今まで疑問に思っていたことが、この記事を見てすっきりしました。

都・町田市、損保に返還請求

http://www.yomiuri.co.jp/e-japan/tokyotama/news/20080127-OYT8T00137.htm
読売新聞より)

交通事故被害者の治療費

 交通事故被害者の治療費をめぐり、国民健康保険などの形で立て替えて費用負担した東京都と町田市が大手損保会社「あいおい損保」(本社・渋谷区)に対し、「症状固定」後の治療費を請求していることが26日、わかった。各自治体の請求業務を代行している都国民健康保険団体連合会は「これまでは請求してこなかった」としており、交通事故保険をめぐる公費のあり方に一石を投じそうだ。

 同市内の男性(40)が2002年、都内で乗用車を運転中、赤信号で停止しようとした際に乗用車に追突された。この事故により、男性は左足の筋肉が収縮して激痛を起こす症状などを発症、障害者認定も受けた。

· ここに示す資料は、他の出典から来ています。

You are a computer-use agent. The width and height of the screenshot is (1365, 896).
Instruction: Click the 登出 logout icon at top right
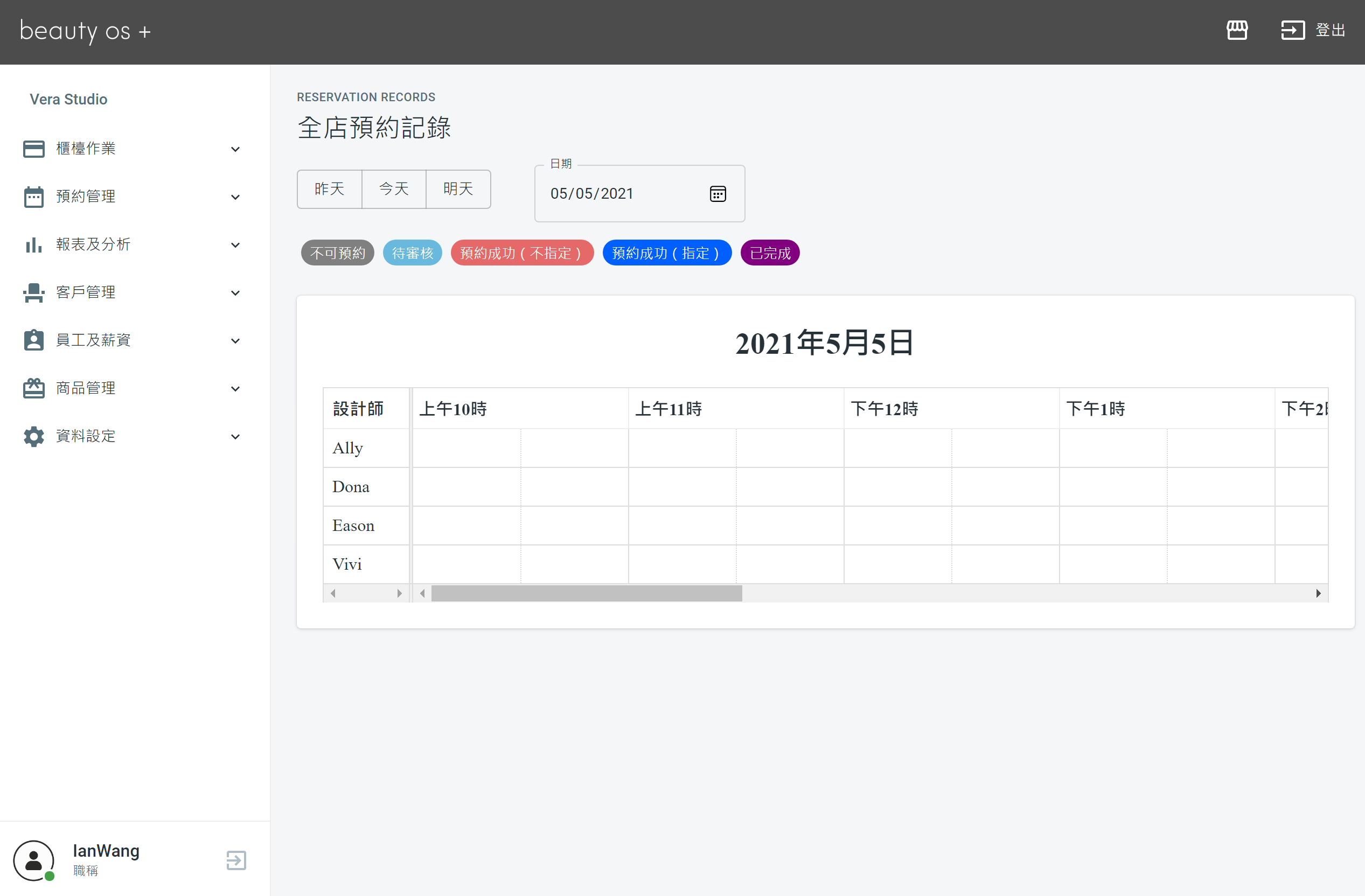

04年、症状固定を理由に同損保から保険金支払いを打ち切られ、男性は、市が運営する国民健康保険や都の障害者医療助成費を使って治療を続けた。

 交通事故では加害者側に費用負担の責任があるため、国民健康保険法は、自治体は支出した治療費を加害者側に請求するよう定めているが、同市では年に国民健康保険の支出が約17万件もあり、「どのケースが事故によるものか、判断できない」との理由で、症状固定後の支出について請求していなかった。

 しかし、今回は男性からの申し出によって事情が判明したため、国保や助成の形で負担した治療費について、市は05年に約80万円を、都は06年に約20万円を、加害者側の同損保に請求。しかし同損保は「男性と民事訴訟で係争中」を理由に拒否した。

 男性は症状固定後も治療費を払うべきだとして同損保側を05年に提訴。この訴訟は昨年7月、東京地裁が「症状固定後も通院のために治療は必要だ」として男性の訴えを認め、同損保の敗訴が確定。だが、判決から5か月経過しても市と都への支払いは行われていない。

 市は「信義に違反している。市民の保険料から拠出している以上、今後も支払われなければ、法的処置も検討する」とし、都も「市の姿勢に従う」と同調、ともに強気だ。

 大手損保各社は「症状固定後は基本的に支払わない」との従来の姿勢を崩しておらず、同損保も症状固定以後は「一般的に保険金は支払っていない。このケースでは法的整備がされておらず、市などと協議したい」としている。

 厚生労働省は「国保と症状固定はそもそも関係ない。自治体は個々のケースを精査して、しっかりと請求すべきだ」とコメント。同市は交通事故での治療で国保が使用されたと判明すれば、今後も請求する方針だ。

 【症状固定】 傷病の治療を続けても、症状の回復がこれ以上見込めないと医師が判断した状態。その後に残る痛みなどは「後遺障害」とされる。